> _Source data_
======
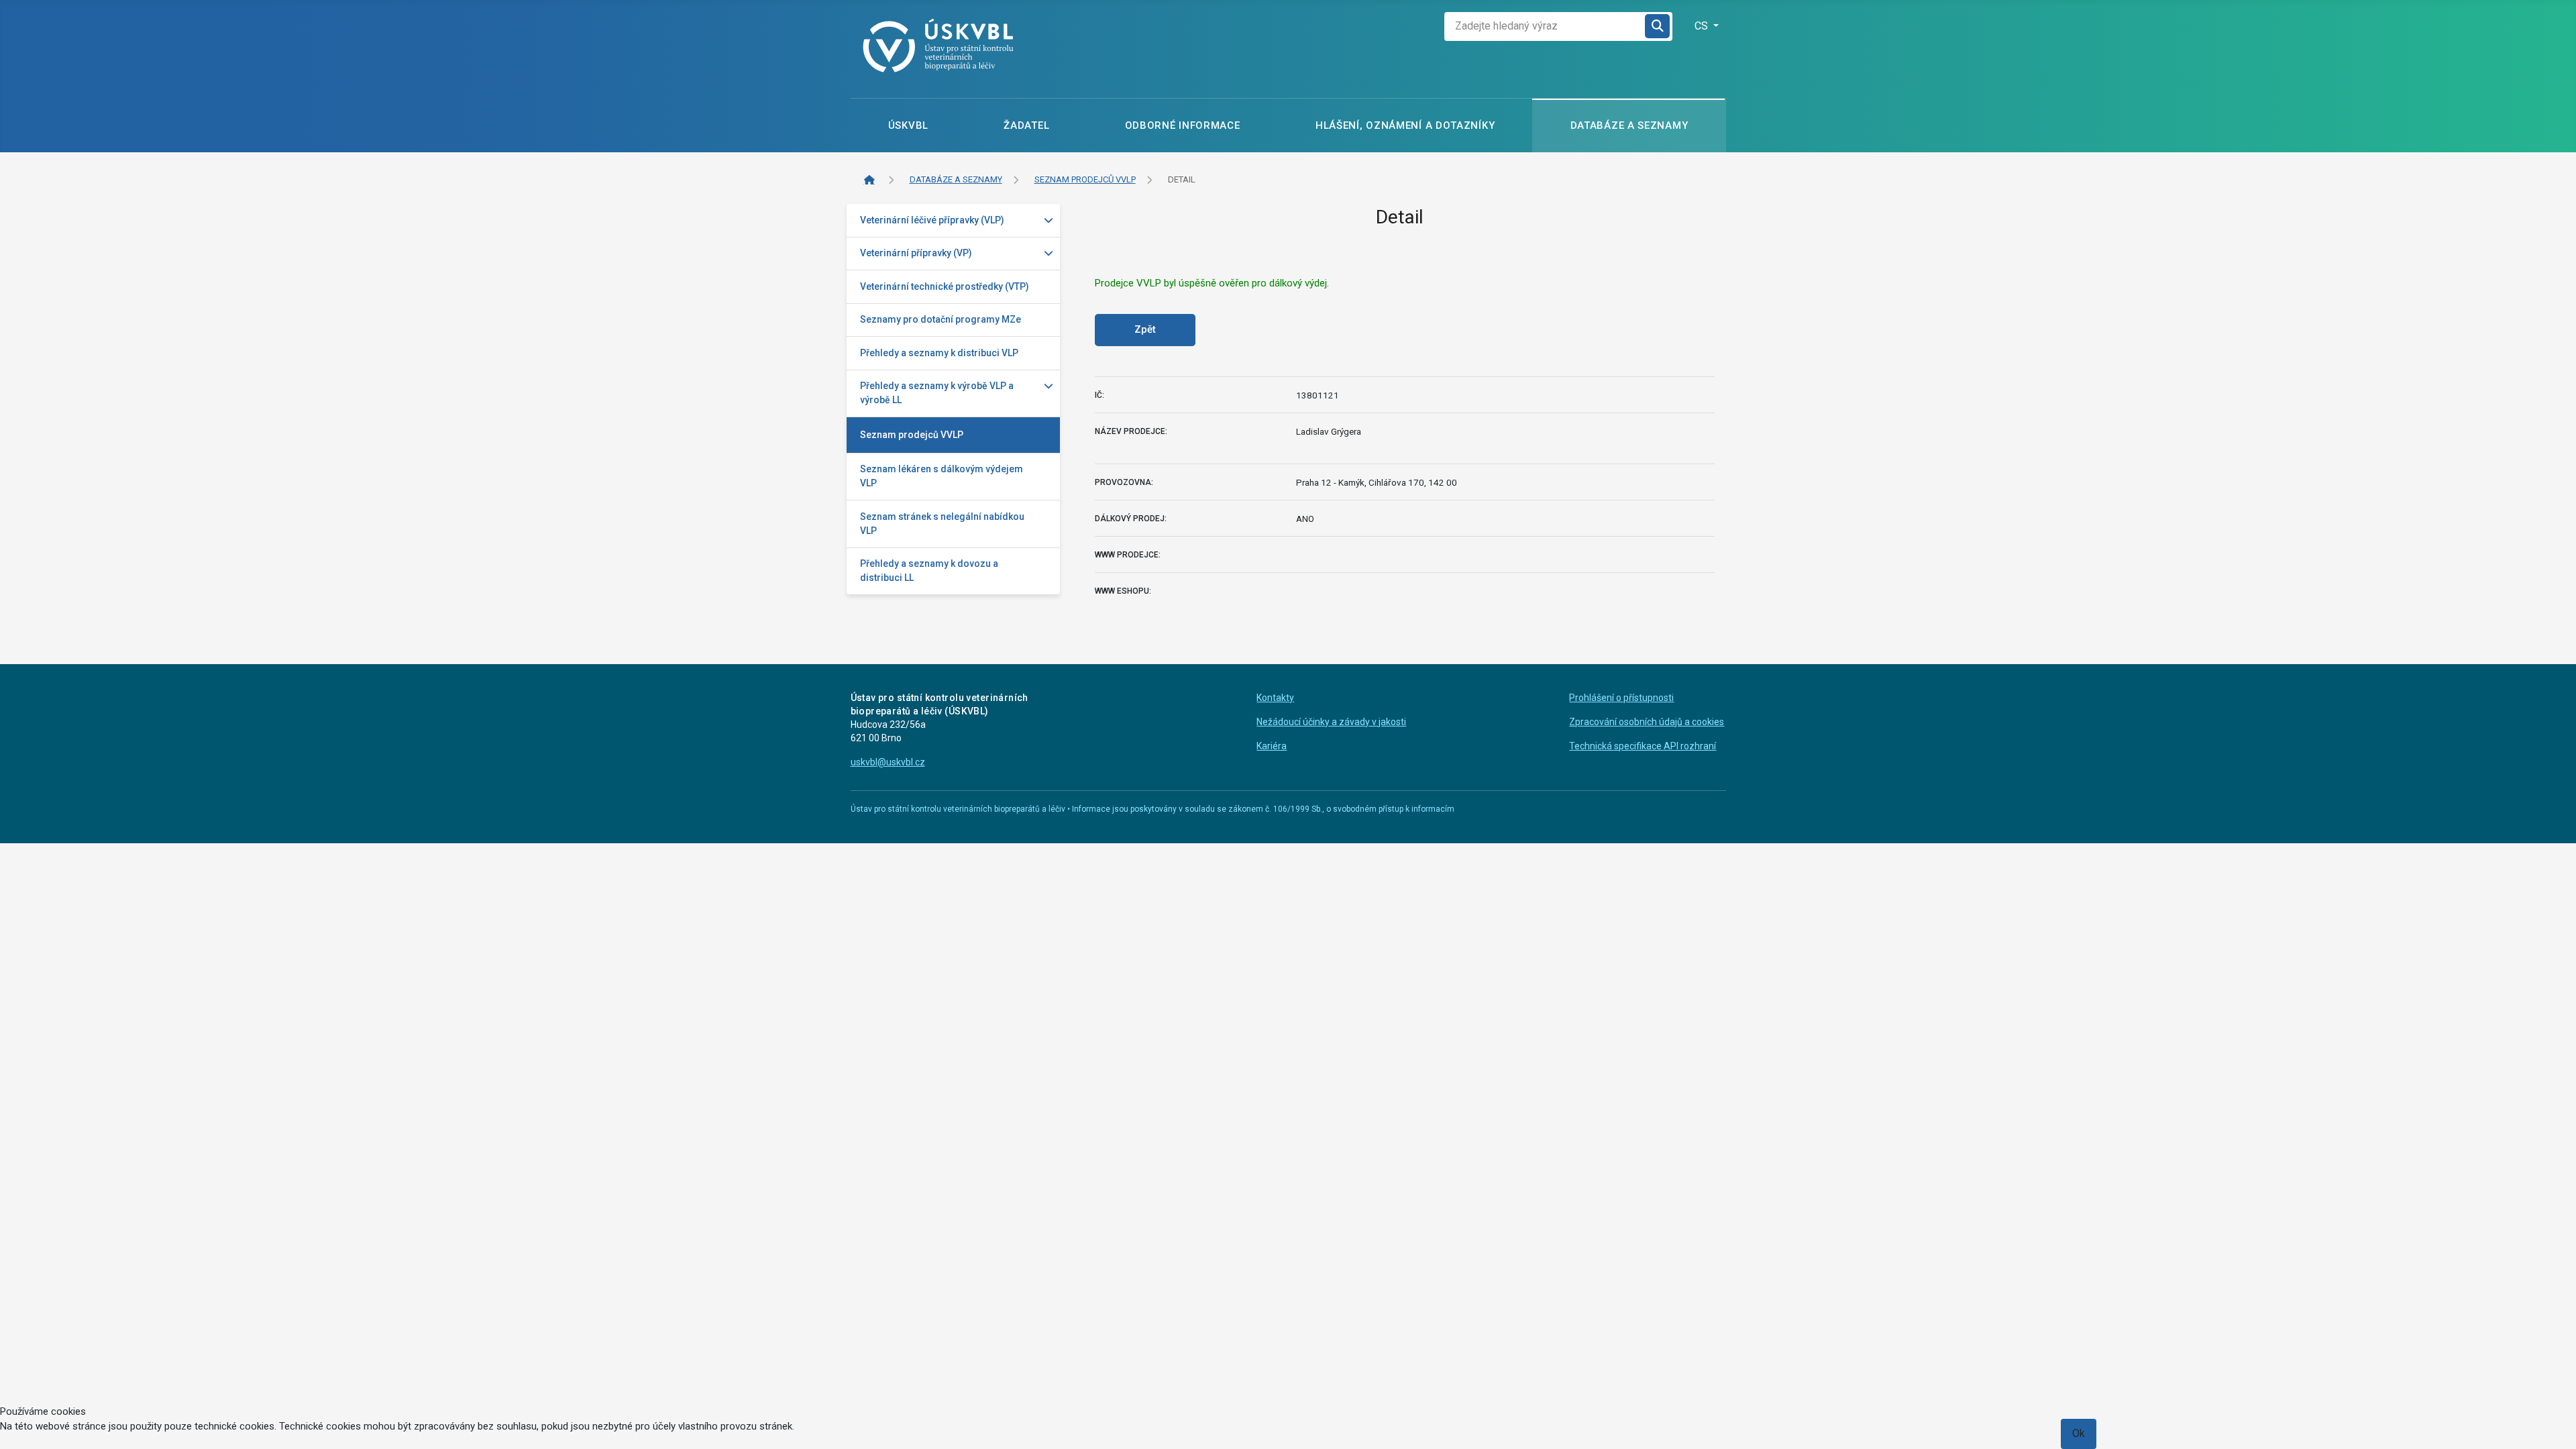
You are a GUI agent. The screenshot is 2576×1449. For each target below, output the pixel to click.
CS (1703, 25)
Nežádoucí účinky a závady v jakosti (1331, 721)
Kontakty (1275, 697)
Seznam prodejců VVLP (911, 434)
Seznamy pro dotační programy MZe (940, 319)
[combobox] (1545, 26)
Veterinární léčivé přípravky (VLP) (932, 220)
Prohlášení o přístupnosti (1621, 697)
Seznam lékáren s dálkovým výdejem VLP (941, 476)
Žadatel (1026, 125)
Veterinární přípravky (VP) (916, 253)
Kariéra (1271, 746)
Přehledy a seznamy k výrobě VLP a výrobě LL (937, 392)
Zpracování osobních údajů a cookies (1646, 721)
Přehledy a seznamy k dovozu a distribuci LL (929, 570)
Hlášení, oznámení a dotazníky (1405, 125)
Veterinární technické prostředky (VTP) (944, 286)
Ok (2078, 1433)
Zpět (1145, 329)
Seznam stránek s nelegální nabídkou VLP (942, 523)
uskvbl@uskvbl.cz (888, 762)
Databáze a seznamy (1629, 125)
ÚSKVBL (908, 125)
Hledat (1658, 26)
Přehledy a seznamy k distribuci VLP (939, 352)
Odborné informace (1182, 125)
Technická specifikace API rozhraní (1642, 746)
======
> _Problem requirements_
The entries must be written out again unchanged. Images are to be left out.

> _Finished exercise_
You are a GUI agent. The screenshot is 2576×1449. For each target below, output the pixel to click.
CS (1703, 25)
Nežádoucí účinky a závady v jakosti (1331, 721)
Kontakty (1275, 697)
Seznam prodejců VVLP (911, 434)
Seznamy pro dotační programy MZe (940, 319)
[combobox] (1545, 26)
Veterinární léčivé přípravky (VLP) (932, 220)
Prohlášení o přístupnosti (1621, 697)
Seznam lékáren s dálkovým výdejem VLP (941, 476)
Žadatel (1026, 125)
Veterinární přípravky (VP) (916, 253)
Kariéra (1271, 746)
Přehledy a seznamy k výrobě VLP a výrobě LL (937, 392)
Zpracování osobních údajů a cookies (1646, 721)
Přehledy a seznamy k dovozu a distribuci LL (929, 570)
Hlášení, oznámení a dotazníky (1405, 125)
Veterinární technické prostředky (VTP) (944, 286)
Ok (2078, 1433)
Zpět (1145, 329)
Seznam stránek s nelegální nabídkou VLP (942, 523)
uskvbl@uskvbl.cz (888, 762)
Databáze a seznamy (1629, 125)
ÚSKVBL (908, 125)
Hledat (1658, 26)
Přehledy a seznamy k distribuci VLP (939, 352)
Odborné informace (1182, 125)
Technická specifikace API rozhraní (1642, 746)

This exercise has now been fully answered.